The nurses and other employees at St. Clare’s were expecting a substantial pension benefit in their retirement. In most private sector jobs, your pension is safe because the federal ERISA (Employee Retirement Income Security Act) law requires employers to set aside enough money in a trust to cover future benefits. Religious institutions – including hospitals – have opted out, citing their religious freedom. It appears that the administrators at St Clare’s (and other religious hospitals) never set aside those funds and left retirees holding an empty bag. Check out Church Pensions Sidestep Oversight in the Wall Street Journal for details.
Meanwhile, if the Diocese of Superior gets its way, its Catholic Charities will no longer pay into the Wisconsin state UI system and any future workers laid off will be denied state unemployment benefits. The Diocese is saying that because of the First Amendment, they are not required to participate in Unemployment Insurance and want to opt out. Wisconsin’s Supreme Court balked on this claim but the Diocese is taking its demand to the US Supreme Court.
Finally, Marquette University is refusing to bargain with a union formed by its contingent faculty. They say that as a religious institution they are not required to honor the National Labor Relations Act and that they refuse to bargain collectively with their faculty. They are not the only Catholic college to take this stand.

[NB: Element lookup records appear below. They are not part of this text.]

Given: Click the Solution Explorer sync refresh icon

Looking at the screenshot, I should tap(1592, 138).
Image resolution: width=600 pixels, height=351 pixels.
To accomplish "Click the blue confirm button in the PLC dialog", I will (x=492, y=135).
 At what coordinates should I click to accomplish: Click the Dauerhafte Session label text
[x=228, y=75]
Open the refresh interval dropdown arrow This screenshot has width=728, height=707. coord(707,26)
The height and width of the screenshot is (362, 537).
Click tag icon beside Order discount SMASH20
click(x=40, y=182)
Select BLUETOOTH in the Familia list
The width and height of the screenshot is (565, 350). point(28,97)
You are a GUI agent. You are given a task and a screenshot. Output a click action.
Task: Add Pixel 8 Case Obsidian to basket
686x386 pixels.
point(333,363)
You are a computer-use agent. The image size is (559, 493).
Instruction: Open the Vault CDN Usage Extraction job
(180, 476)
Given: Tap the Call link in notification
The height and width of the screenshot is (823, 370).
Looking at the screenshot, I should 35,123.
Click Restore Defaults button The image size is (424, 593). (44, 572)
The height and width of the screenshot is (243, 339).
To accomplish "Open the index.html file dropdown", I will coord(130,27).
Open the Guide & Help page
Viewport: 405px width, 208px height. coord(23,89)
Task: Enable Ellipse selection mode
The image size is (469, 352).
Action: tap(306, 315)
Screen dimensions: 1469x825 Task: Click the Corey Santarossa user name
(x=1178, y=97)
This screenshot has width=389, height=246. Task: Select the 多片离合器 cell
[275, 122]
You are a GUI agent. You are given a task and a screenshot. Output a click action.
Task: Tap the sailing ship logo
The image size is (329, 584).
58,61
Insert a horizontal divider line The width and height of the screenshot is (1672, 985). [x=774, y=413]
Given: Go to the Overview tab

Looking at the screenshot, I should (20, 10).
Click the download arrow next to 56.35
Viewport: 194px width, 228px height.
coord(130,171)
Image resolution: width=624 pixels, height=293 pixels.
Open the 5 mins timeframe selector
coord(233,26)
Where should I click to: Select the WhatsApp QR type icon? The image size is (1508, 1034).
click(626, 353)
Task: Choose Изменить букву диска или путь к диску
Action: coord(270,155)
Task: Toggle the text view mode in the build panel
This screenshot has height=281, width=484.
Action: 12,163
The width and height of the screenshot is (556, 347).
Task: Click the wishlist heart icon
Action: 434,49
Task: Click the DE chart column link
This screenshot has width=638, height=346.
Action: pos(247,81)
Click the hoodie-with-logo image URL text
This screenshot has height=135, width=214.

The First Amendment’s religious freedom protections are a precious gift, allowing Catholics and all Americans to observe the dictates of their conscience – but no well-formed conscience is telling administrators at these institutions that they ought to deny employees their promised pensions, refrain from participating in Unemployment Insurance, or to bust unions. Invoking your religious freedom rights to evade basic requirements of worker justice is cynical and likely to scandalize the faithful. How can we ask Catholic business leaders to recognize workers’ right to organize when Catholic colleges won’t? How can we expect them to honor their promises to retirees when Church institutions don’t? How can the Church advocate for the unemployed while seeking to evade its own obligations towards them?